CR de Catherine DIDIER – FEVRE, professeure au lycée Catherine et Raymond Janot à Sens et au collège du Gâtinais en Bourgogne à Saint Valérien.

Voici un voyage en géographie parallèle, un récit avec cartes, à mi-chemin entre géographie urbaine et récit de voyage. Un voyage en terre inconnue mais une terre inconnue toute proche, celle des zones blanches figurant sur les cartes IGN. Plus exactement celles de la carte N° 2314OT. L’auteur est parti à la découverte de ces espaces que les géomètres ne se sont pas pris la peine de représenter dans leur détail. Ces excursions réalisées pendant une année ont donné la matière à ce livre, qui paraît chez Fayard et à un site, pour lequel l’auteur s’est associé à deux plasticiens. Une démarche intéressante.

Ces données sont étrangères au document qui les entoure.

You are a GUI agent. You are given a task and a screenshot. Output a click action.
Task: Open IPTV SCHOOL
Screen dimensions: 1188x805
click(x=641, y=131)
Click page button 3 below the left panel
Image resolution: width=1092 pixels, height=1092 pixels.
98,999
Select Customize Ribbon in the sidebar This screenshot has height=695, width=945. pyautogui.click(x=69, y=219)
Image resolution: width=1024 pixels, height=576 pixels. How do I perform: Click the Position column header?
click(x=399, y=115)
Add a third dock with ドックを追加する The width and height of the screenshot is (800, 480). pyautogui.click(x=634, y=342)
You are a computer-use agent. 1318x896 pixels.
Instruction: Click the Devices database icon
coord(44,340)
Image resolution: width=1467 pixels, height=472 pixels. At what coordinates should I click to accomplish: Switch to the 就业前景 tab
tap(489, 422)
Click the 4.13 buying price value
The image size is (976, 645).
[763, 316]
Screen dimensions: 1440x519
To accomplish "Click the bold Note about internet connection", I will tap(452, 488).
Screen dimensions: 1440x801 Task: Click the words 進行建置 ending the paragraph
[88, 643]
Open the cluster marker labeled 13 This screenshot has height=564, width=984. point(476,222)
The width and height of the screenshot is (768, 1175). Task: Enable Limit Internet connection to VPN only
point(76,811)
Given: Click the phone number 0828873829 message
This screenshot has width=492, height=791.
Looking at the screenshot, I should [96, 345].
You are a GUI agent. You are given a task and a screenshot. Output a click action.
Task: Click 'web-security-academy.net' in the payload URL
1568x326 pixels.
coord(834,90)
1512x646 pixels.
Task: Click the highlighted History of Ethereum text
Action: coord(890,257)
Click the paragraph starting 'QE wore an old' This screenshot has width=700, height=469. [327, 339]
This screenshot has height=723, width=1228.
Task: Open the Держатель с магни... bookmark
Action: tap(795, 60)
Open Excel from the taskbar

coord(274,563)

Philippe Vasset est écrivain et journaliste. Diplômé de géographie et de philosophie (Sorbonne) et de relations internationales (Johns Hopkins University, Washington DC), il a travaillé dans le cabinet d’investigation américain. Il est désormais rédacteur en chef d’Intelligence online http://www.intelligenceonline.fr. Il a été lauréat du Prix du Jeune Ecrivain 1993, organisé par le journal Le Monde et le Ministère de la Culture. Il a précédemment publié chez Fayard trois romans, Exemplaire de démonstration (2003), Carte muette (2004) et Bandes alternées (2006).

L’idée de départ qui prévaut à ce travail est que les cartes ne sont pas le reflet de la réalité paysagère. Toute une série d’informations ne sont pas cartographiables car trop complexes à représenter ou devant rester secrètes. Cette précaution cartographique paraît d’autant plus désuète à l’heure de l’image satellite consultable sur internet.
Philippe Vasset part donc à la découverte de ces espaces blancs, essentiellement situés en banlieue parisienne. La désillusion est vite au rendez-vous. Ces espaces ne cachent pas des espaces mystérieux mais sont des bidonvilles où vivent des migrants clandestins (des Roms venus de Slovaquie), des squats, des friches, des zones périphériques à des axes (voies ferrées, autoroutes, gazoduc), des ateliers de taggeurs et même le centre de détention des étrangers en instance d’expulsion. Ce sont des espaces en transition. Ces terrains occupés illégalement ne le sont pas longtemps. Leur propriétaire a de grands projets pour eux : zone pavillonnaire, centre commercial… La misère devra déguerpir pour leur laisser la place. De même, des zones blanches ne le sont plus de lors de la visite de l’auteur, les cartes ne sont pas à jour. D’autres espaces qui figurent encore sur la carte en activité sont en proie à la désaffection. Tous ces espaces sont les territoires d’une faune aux marges de la société. Y enquêter n’a pas été facile. Les habitants des lieux sont hostiles à l’intrus.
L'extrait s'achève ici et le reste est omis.